Taken together, these assessments echo the World Bank’s message: AI may lift productivity and growth globally, but without deliberate policy action it could also deepen inequalities between and within countries.

Charting a Path Forward

The Digital Progress and Trends Report 2025 organises its recommendations around four foundational pillars – the “Four Cs”:

  • Connectivity: expanding affordable, reliable internet access so that more households, schools and firms can use AI-enabled services.

  • Compute: improving access to data-centre capacity and cloud services, including through regional hubs and cross-border cooperation.

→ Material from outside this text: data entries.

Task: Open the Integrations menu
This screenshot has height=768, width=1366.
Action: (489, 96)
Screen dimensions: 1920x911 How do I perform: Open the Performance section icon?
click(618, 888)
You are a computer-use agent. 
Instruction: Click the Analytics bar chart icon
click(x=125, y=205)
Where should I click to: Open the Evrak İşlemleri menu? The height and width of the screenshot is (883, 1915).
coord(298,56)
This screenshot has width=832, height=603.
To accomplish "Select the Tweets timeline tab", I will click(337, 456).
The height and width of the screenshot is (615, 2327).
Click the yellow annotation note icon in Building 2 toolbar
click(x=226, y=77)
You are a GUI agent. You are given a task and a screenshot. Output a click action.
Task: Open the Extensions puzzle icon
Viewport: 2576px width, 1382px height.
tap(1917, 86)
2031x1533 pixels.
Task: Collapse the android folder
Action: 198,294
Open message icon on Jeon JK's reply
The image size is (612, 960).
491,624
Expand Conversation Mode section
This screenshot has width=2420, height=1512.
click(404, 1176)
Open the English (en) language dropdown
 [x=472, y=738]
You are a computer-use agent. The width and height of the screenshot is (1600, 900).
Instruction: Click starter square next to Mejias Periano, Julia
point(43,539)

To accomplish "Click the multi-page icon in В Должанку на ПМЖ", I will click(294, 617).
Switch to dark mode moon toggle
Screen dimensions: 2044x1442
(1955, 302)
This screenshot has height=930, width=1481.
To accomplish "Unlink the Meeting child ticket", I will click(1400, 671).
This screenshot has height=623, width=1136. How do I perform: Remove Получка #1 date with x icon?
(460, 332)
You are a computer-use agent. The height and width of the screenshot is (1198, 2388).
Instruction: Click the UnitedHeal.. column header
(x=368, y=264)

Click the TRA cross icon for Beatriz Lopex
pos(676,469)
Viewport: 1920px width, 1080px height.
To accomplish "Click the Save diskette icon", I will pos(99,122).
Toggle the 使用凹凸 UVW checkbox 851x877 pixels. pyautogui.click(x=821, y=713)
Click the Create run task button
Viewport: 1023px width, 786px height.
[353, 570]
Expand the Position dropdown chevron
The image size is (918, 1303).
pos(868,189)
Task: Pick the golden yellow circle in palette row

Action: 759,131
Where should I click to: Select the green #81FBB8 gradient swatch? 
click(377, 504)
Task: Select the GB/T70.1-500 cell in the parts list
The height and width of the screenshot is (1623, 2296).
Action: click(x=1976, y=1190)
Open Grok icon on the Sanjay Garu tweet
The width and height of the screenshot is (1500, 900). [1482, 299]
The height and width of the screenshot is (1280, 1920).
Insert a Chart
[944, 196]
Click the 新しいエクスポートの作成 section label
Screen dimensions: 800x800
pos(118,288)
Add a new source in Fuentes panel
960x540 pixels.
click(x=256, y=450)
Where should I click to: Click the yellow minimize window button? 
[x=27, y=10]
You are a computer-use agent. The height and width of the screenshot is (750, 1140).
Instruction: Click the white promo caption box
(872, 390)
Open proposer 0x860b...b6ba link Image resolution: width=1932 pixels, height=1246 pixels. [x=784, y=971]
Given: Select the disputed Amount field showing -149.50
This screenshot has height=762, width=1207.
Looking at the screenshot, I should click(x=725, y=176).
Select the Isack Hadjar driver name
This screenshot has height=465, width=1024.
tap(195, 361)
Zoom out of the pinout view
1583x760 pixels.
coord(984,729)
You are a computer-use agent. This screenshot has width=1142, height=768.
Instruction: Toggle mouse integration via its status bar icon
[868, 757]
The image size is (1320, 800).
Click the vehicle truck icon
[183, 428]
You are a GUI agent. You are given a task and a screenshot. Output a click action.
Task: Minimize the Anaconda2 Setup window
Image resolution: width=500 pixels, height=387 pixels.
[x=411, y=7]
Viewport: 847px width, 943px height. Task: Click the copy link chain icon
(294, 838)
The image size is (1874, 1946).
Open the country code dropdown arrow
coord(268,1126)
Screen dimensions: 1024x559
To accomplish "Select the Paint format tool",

  • Context: developing local data, applications and governance frameworks so that AI reflects local languages, needs and regulations.

  • Competency: investing in digital skills – from basic literacy to advanced AI engineering – to ensure workers and institutions can adopt new tools.

World Bank digital director Christine Zhenwei Qiang and her co-authors argue that progress on these foundations will determine whether AI narrows or widens global gaps. In recent public remarks and blogs about the report, she has stressed the rise of “small AI” solutions in agriculture, health and education, and called for stronger partnerships between governments, development banks and the private sector to finance infrastructure and skills in developing economies.